- Opening Delimiter -
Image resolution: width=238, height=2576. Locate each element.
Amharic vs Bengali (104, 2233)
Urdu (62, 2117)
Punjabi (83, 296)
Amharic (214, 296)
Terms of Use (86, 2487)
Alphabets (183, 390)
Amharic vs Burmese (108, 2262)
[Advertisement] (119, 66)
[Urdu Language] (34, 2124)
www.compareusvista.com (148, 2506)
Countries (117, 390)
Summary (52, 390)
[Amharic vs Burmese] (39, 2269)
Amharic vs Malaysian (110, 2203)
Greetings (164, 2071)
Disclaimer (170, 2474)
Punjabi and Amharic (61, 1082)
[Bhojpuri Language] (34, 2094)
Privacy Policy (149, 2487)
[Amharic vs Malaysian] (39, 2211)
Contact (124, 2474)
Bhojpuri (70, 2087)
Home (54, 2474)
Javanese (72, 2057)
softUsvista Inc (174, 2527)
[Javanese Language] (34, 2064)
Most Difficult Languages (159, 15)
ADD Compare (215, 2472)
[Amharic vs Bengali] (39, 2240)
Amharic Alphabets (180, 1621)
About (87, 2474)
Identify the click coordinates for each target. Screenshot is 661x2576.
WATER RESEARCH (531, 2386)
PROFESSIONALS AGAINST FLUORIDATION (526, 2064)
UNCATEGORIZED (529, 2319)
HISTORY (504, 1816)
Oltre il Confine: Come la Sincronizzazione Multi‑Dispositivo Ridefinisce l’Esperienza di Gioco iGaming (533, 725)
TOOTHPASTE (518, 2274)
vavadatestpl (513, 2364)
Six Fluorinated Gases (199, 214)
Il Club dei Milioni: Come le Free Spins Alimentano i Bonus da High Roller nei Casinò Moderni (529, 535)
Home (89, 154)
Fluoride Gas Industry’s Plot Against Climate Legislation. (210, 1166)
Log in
- Closing Delimiter -
Lines from the one containing "Identify the click" to the last line above, both included: copy these exactly and write nothing else.

> _Worked solution_:
Identify the click coordinates for each target. Screenshot is 661x2576.
WATER RESEARCH (531, 2386)
PROFESSIONALS AGAINST FLUORIDATION (526, 2064)
UNCATEGORIZED (529, 2319)
HISTORY (504, 1816)
Oltre il Confine: Come la Sincronizzazione Multi‑Dispositivo Ridefinisce l’Esperienza di Gioco iGaming (533, 725)
TOOTHPASTE (518, 2274)
vavadatestpl (513, 2364)
Six Fluorinated Gases (199, 214)
Il Club dei Milioni: Come le Free Spins Alimentano i Bonus da High Roller nei Casinò Moderni (529, 535)
Home (89, 154)
Fluoride Gas Industry’s Plot Against Climate Legislation. (210, 1166)
Log in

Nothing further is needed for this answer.